Lebih lanjut, KPPU juga menyarankan agar penyediaan jasa internet di daerah 3T tersebut mengutamakan kemitraan antara penyedia jasa internet berbasis LEO dengan pelaku jasa telekomunikasi dan pelaku UMKM lokal. Rekomendasi ini bertujuan untuk menyeimbangkan kepentingan nasional, yaitu memastikan akses internet yang merata sekaligus melindungi dan memberdayakan industri telekomunikasi dalam negeri. Kemitraan semacam ini dapat berbentuk kerja sama dalam distribusi, penyediaan layanan nilai tambah, atau bahkan pengembangan infrastruktur bersama. Ini akan memastikan bahwa manfaat teknologi global dapat dinikmati secara luas tanpa mengorbankan keberlanjutan ekosistem bisnis lokal.

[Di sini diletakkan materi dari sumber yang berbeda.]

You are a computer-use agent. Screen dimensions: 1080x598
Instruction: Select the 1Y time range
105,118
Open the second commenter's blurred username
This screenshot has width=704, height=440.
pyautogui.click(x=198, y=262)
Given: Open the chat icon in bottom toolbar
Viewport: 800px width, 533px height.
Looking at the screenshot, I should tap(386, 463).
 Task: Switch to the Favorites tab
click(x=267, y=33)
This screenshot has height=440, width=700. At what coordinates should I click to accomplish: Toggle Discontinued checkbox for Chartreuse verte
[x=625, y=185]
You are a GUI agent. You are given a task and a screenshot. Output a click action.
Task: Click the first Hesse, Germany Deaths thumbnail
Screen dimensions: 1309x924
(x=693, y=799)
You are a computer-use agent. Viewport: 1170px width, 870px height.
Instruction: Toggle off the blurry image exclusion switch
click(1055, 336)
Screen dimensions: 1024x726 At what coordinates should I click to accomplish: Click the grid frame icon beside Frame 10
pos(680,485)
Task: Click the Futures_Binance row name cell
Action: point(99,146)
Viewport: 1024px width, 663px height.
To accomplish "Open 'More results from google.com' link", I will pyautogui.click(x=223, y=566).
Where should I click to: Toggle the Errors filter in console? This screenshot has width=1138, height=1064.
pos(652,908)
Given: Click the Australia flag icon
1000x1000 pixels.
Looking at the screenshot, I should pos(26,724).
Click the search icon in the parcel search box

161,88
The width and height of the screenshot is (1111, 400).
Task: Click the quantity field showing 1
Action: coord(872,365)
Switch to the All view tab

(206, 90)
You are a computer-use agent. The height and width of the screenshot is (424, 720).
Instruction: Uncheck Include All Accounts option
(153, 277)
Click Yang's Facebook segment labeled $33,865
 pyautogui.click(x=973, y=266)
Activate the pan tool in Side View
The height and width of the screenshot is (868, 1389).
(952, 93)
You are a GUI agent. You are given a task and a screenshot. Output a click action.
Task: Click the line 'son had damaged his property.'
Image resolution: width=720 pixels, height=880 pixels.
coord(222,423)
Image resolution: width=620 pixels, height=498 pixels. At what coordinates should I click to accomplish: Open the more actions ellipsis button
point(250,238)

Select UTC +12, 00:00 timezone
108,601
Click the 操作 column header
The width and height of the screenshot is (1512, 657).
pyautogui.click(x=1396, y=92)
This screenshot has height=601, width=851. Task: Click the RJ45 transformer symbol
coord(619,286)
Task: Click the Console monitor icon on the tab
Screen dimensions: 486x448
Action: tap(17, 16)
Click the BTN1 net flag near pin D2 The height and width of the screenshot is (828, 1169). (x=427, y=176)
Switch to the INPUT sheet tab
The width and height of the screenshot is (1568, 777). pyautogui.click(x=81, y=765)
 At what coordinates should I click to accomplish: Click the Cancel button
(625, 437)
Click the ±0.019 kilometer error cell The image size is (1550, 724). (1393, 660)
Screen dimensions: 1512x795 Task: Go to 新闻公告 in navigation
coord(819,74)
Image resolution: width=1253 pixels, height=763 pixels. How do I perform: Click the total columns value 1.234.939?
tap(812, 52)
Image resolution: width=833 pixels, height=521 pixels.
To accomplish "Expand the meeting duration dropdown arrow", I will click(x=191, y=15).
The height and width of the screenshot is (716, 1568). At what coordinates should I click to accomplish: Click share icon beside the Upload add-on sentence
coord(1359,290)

Kajian KPPU ini juga mencerminkan kekhawatiran yang lebih luas mengenai potensi praktik monopoli atau dominasi pasar yang dapat timbul dari kehadiran pemain global dengan teknologi disruptif seperti Starlink. Meskipun inovasi sangat dibutuhkan, pemerintah dan regulator memiliki tanggung jawab untuk memastikan persaingan yang sehat, harga yang adil, dan perlindungan konsumen serta pelaku usaha domestik. Kemitraan dengan UMKM, misalnya, dapat menciptakan peluang ekonomi baru dan memperluas jangkauan layanan hingga ke tingkat akar rumput, sementara kerja sama dengan penyedia jasa telekomunikasi yang sudah ada dapat memanfaatkan infrastruktur dan jaringan distribusi lokal yang telah terbangun.
Dengan Starlink yang kini mencapai batas kapasitas di Indonesia, dan KPPU telah mengeluarkan rekomendasi kebijakan yang berorientasi pada inklusi dan persaingan sehat, masa depan layanan internet satelit di Indonesia menjadi semakin menarik untuk disimak. Starlink perlu mencari solusi untuk meningkatkan kapasitasnya, baik melalui peluncuran lebih banyak satelit, pembangunan lebih banyak stasiun bumi, maupun optimalisasi alokasi spektrum. Di sisi lain, pemerintah Indonesia, dengan rekomendasi KPPU sebagai panduan, memiliki kesempatan untuk membentuk kebijakan yang mendorong inovasi sekaligus memastikan pemerataan akses dan persaingan yang adil bagi semua pihak. Tantangan ini bukan hanya tentang teknologi, tetapi juga tentang bagaimana sebuah negara mengatur lanskap digitalnya demi kemajuan dan kesejahteraan seluruh rakyatnya.